══ Reading text ══

# Snowflake feeding time



## baldiemac (Jan 24, 2011)

Here is my snowflake eel waiting for its dinner, hope you enjoy
video posted via link below
http://www.fishtanks.net/fishtank.php?fishtank=3084


----------



## aunt kymmie (Jun 2, 2008)

What an awesome fish! And what a little pig, lol. Thanks for posting!! :-D


----------



## baldiemac (Jan 24, 2011)

she is still out looking around, she was fed over an hour ago and she is still out and about which is unusual, I think I am very lucky having her.
thanks for looking anyway


----------



## aunt kymmie (Jun 2, 2008)

Actually, she's lucky having you! So many people get a snowflake and keep it in much too small of a tank, not realizing how big they get. Your snowflake has a VERY nice home! What's her name, anyway? Ms. MacMcDaddie?? ;-)


----------



## baldiemac (Jan 24, 2011)

I am going to call it aunt kymmie


----------



## aunt kymmie (Jun 2, 2008)

baldiemac said:


> I am going to call it aunt kymmie


LMAO!! :lol: For real???????????????????


----------



## baldiemac (Jan 24, 2011)

═══
══ Data records ══

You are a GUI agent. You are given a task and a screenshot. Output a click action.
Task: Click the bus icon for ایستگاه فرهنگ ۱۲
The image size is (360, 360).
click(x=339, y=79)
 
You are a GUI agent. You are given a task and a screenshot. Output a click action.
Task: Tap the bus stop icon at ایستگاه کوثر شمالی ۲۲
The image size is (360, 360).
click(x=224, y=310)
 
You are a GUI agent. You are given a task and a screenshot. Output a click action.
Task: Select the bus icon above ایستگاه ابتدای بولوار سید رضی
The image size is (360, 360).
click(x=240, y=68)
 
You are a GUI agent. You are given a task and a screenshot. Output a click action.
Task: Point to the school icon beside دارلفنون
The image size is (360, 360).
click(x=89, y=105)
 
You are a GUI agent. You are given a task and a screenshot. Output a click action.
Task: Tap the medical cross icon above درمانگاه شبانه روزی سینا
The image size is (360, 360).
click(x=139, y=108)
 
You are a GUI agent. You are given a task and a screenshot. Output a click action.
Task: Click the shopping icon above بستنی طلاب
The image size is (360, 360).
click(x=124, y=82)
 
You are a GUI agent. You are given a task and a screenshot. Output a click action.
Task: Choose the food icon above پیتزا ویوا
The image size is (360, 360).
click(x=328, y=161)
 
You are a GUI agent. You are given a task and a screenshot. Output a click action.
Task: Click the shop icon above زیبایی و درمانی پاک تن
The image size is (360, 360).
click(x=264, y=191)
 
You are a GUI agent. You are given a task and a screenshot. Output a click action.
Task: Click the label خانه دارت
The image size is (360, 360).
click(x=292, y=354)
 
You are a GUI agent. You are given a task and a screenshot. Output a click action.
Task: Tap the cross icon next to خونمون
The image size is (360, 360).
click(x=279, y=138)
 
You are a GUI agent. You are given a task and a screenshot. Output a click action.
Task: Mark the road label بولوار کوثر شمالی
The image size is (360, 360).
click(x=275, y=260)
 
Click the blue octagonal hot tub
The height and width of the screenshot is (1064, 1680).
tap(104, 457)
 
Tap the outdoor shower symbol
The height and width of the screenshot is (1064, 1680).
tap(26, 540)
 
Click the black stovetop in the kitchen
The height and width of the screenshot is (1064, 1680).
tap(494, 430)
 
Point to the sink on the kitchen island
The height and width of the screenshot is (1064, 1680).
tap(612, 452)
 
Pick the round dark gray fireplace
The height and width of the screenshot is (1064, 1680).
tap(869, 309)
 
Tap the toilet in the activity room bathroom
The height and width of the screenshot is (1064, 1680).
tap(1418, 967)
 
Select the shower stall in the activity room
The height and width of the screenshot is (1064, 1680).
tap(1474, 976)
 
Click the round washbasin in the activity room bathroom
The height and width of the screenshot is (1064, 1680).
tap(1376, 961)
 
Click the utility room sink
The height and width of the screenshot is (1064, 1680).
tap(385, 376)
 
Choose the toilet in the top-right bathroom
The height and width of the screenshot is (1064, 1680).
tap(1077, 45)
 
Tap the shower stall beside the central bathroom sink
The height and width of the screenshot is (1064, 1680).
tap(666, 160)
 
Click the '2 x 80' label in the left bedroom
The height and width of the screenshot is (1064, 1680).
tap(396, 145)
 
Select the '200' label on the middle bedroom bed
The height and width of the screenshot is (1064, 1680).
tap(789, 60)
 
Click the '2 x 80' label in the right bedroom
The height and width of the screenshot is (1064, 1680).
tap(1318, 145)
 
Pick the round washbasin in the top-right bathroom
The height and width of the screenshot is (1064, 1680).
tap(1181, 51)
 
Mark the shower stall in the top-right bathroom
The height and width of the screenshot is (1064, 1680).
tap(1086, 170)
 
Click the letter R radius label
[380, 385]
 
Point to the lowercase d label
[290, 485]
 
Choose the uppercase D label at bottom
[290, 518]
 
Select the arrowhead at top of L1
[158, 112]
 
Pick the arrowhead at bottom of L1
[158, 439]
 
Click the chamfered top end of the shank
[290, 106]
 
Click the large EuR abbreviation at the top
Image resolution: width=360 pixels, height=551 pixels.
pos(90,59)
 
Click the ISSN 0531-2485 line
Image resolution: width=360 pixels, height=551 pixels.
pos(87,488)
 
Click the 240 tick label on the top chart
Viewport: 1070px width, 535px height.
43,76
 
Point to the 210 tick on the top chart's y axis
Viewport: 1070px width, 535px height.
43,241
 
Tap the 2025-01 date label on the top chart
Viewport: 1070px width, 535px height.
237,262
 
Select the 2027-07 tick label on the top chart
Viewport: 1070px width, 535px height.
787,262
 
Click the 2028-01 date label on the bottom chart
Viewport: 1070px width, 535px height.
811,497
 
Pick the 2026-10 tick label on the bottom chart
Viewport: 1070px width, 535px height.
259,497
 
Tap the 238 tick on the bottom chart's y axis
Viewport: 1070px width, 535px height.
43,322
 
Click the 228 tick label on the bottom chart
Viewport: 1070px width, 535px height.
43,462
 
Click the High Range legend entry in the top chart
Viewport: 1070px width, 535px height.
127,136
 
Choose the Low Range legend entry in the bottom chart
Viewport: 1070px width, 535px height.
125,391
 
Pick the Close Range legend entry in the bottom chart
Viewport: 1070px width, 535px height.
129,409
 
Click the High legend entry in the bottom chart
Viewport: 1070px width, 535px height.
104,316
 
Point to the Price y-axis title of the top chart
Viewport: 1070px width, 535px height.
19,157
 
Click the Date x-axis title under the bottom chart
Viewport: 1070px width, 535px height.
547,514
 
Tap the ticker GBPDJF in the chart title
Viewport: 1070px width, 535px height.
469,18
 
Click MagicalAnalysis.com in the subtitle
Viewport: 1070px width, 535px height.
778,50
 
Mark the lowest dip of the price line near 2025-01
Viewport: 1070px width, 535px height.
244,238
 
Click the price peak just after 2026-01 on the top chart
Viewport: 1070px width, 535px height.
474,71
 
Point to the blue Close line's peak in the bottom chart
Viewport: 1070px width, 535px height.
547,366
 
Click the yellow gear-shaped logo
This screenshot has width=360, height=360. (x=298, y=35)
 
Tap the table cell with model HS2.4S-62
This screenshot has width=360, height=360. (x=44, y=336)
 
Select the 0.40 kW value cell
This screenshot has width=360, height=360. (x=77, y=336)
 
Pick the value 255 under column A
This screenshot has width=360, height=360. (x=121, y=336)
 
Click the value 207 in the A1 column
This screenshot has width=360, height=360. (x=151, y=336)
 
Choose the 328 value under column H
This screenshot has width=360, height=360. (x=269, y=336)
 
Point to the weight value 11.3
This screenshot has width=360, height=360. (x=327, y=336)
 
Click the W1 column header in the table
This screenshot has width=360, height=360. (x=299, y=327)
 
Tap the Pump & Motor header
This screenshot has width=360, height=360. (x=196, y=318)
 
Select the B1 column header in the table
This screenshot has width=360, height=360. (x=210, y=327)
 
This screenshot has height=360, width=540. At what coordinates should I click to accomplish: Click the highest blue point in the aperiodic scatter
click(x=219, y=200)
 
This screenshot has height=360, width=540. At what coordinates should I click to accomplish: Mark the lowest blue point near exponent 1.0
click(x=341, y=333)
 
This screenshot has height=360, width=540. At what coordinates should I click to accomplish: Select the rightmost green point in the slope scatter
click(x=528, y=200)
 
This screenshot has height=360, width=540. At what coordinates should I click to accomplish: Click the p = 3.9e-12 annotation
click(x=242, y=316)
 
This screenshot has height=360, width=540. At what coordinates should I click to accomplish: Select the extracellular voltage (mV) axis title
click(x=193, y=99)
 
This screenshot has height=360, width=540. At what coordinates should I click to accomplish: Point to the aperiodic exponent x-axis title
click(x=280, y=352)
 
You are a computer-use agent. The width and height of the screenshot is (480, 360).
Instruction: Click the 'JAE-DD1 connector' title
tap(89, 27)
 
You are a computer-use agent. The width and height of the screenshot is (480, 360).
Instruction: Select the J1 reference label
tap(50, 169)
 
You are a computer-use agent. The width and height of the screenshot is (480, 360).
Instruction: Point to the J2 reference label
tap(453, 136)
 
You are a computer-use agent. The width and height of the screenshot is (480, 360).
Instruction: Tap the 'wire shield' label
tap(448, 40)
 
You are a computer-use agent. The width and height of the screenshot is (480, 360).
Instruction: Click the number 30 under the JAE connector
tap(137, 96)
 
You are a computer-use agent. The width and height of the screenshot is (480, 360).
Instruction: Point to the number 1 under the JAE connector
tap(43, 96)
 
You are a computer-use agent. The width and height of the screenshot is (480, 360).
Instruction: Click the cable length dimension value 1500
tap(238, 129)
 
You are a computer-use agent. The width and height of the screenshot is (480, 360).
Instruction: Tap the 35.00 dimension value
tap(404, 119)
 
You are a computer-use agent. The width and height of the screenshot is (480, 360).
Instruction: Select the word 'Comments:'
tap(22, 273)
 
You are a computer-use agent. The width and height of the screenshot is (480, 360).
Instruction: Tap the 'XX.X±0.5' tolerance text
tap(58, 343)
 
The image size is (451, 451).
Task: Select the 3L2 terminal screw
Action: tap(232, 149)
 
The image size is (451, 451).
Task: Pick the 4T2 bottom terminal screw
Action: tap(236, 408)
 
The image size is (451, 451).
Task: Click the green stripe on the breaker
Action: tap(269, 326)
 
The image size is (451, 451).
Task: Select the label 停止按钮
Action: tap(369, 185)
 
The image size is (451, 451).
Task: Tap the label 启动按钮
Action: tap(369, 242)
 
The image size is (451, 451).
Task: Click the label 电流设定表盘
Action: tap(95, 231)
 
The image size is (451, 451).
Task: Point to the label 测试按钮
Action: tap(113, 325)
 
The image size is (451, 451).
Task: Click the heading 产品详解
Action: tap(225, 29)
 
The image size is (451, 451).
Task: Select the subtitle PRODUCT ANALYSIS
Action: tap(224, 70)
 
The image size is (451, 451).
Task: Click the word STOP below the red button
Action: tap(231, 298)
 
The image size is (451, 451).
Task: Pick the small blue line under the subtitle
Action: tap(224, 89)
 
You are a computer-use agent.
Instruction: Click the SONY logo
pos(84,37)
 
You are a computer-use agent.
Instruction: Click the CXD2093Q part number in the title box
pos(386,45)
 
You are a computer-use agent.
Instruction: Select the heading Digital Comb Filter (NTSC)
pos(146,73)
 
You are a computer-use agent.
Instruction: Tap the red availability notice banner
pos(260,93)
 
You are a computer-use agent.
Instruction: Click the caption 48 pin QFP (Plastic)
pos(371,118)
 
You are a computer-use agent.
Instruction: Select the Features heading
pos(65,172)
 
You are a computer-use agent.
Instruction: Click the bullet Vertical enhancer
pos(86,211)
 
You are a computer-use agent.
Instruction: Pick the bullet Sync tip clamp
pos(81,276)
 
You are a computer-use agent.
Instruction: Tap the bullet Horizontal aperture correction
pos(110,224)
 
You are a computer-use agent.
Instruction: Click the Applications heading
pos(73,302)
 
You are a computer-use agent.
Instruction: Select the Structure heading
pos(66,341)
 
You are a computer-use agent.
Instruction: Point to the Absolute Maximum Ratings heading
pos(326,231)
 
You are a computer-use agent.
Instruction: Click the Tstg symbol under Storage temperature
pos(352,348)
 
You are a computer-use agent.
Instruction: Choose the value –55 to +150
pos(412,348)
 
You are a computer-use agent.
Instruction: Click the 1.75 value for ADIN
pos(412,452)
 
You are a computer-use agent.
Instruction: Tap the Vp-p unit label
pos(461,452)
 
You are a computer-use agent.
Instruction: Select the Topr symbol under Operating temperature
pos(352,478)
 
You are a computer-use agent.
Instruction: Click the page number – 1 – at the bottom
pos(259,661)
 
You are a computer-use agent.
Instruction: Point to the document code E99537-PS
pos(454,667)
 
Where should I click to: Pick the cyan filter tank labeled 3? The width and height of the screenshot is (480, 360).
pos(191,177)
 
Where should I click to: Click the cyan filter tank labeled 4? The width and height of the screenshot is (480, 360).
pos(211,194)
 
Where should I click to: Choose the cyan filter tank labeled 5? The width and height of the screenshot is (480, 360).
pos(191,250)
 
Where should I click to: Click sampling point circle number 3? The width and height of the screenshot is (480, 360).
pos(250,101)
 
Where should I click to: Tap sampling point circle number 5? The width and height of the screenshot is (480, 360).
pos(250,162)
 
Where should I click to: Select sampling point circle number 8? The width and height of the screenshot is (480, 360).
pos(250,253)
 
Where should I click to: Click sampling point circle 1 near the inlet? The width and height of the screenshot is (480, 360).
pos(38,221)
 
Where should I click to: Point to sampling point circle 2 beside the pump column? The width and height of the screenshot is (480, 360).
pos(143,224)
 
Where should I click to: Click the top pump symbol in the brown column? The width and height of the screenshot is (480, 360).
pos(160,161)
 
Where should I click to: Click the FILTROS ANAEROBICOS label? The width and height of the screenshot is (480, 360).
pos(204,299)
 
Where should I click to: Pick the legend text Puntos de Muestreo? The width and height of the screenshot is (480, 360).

═══

### Task to complete
Update the snowflake eel thread by writing it out again, starting with "thanks for looking" and going on through "Ms. MacMcDaddie?? ;-)", with "tank" changed to "aquarium".

### Response below
thanks for looking anyway


----------



## aunt kymmie (Jun 2, 2008)

Actually, she's lucky having you! So many people get a snowflake and keep it in much too small of a aquarium, not realizing how big they get. Your snowflake has a VERY nice home! What's her name, anyway? Ms. MacMcDaddie?? ;-)